梅若会素謡会が終わりました。
正式な会での独吟は初めてで、ほんの七八分なのですが、能や舞囃子に比べるとまた別の緊張感がありました。
他の出演者も同じで、楽屋も独特の雰囲気でした。終わった人の緊張感が溶けていく中、最後の方だったのでとても長い会だったように感じました。
素謡会で「笠ノ段」の独吟を謡うことが決まったのは昨年の秋でした。
仕舞も舞ったことはあるし、お弟子さんにお稽古もしているし、大体覚えている大好きな曲です。それでもお客様の前で一人で、「これが笠ノ段です」という「笠ノ段」を謡えるか、というと自信がありませんでした。誰にも頼れない、本当に間や緩急も含め勉強し直さないといけないと思いました。
すぐに正確に覚えることを始めました。まずは囃子謡で謡えるようにして、それから素謡の謡い方に膨らませなければ…。
若い時から何度も何度も謡ってその謡を身に着けていらした先生方とは違って、人生途中から能の道に入った私達は謡いたいときにその謡がさっと出てはこないのです。そこは持てる時間の中でどれだけ、その曲の稽古を繰り返すことができるか、にかかってきます。
とはいえ他の会もたくさんあり、覚えなくてはいけない舞も謡も目白押し。そうそう1つの曲ばかりに焦点は合わせられません。どうするか、それが稽古の要領なのです。
覚えるまではそれに集中します。大体覚えたら頭の引き出しにしまうのです。どういうことかというと、自分に「これは終わってません。また後でやるんですよ」と言い聞かせる。この年齢になると「終わった」と思うとすぐに頭から抜け落ちるからなのですが、不思議なもので「まだやるんだ」という気持ちがあれば、次に時間ができて引き出しから取り出したとき、少しは抜けたとしても0からではないのでやる気が出てくるのです。
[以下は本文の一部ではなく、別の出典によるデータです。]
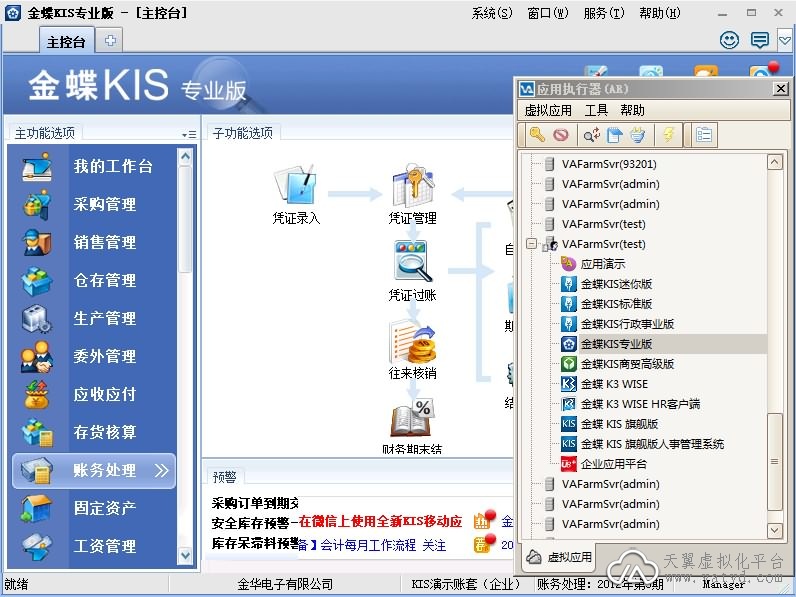Add a new tab next to 主控台

(110, 40)
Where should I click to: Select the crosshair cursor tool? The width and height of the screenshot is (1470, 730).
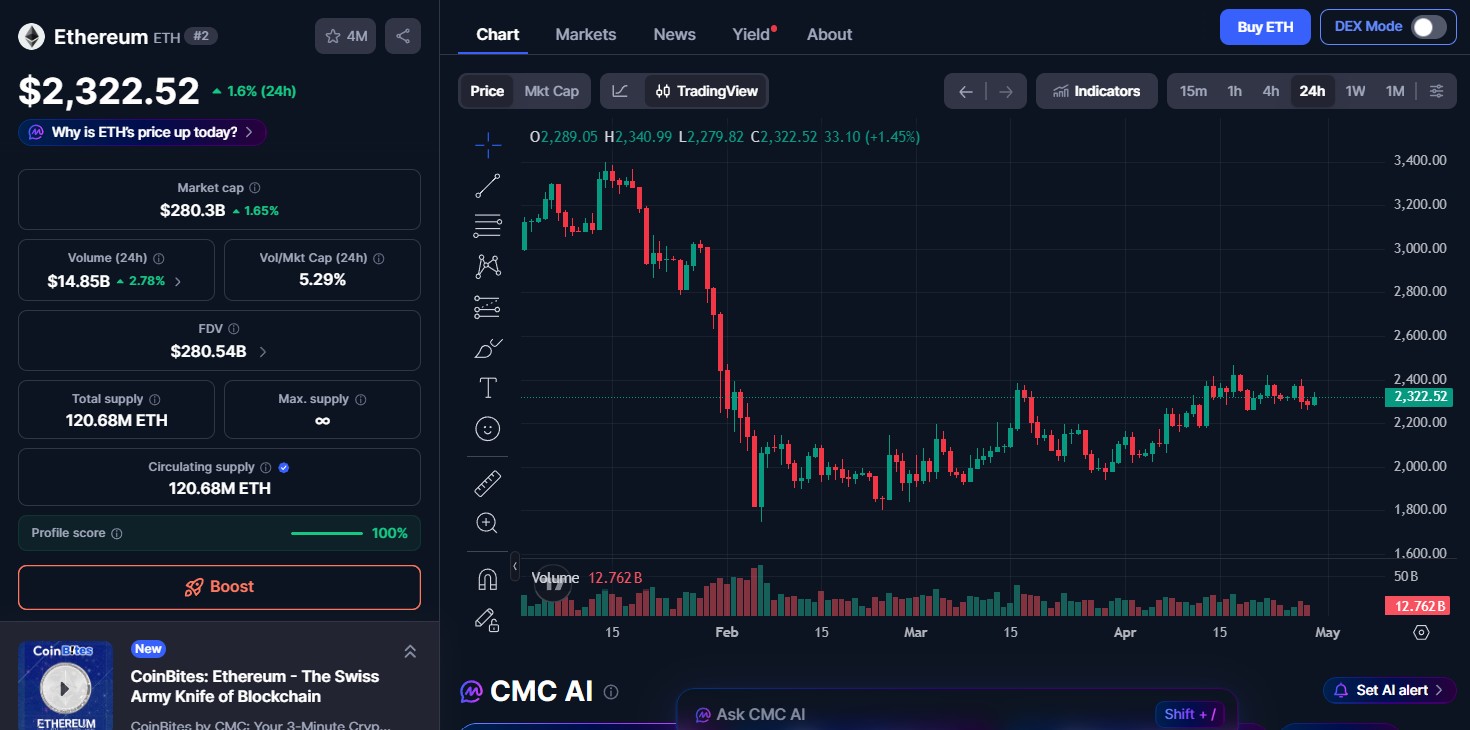click(x=487, y=144)
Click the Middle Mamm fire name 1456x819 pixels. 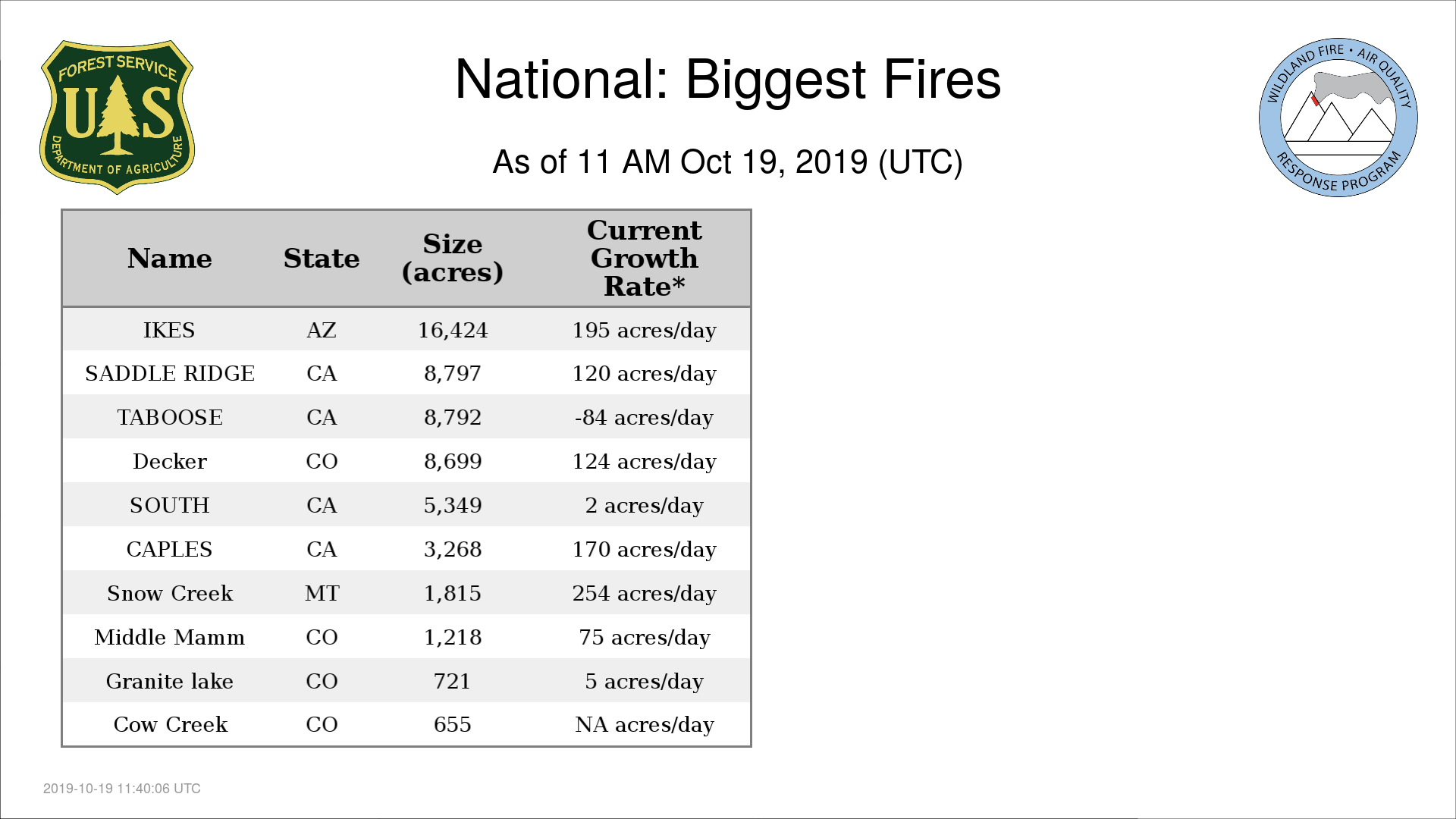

「女流能に親しむ会」「定式能」「こころみの会」その他素人会や囃子会などの合間に、ちょっとした時間があると「笠ノ段」の稽古をしていました。
11月一周目が終わってやっと集中して稽古できるようになり毎日謡うのですが、覚えて謡えていても、なかなか思うような「笠ノ段」になりませんでした。最後はもう
「今できることを精一杯」
いつもの
「成り行きを決然と」
の精神です。
どうにか終わって、もちろん「これでよし」とは言えないのですが、終わったときに私の意気はもしかしたら見所に伝わったのかなと感じました。
前にホームランの世界記録保持者の王貞治さんのお話を聞いたことがあります。
「どんなに前の年にホームランを打てていても、翌年の始めにはもしかしたら一本も打てないのではないか、という恐怖にかられる。それを打ち消すのは毎日あれだけ練習をしてきたのだ、という自分を信じる気持ちしかない」
と話されたのを聞きました。あれ程のスターでも、いえ、そうだからこその反復練習だったのでしょう。
毎回舞台が決まると早くから覚え始め、反復稽古の大切さを感じてはいましたが、今回ほど反復稽古の力を感じたことはありませんでした。頭ではなく体で謡っているのを感じられたのです。
前に師匠から
「どんなに小さい舞台でも、観ている方にはその日が能に接するのが初めて、という方もある。なーんだ、と思われないように真摯に勤めなさい」
と言われたことがあります。
舞台歴が浅い分、「自分の稽古とお弟子さんの稽古に真摯に取り組むこと」それを続けることが「自分の舞台を作ることになる」と強く思いました。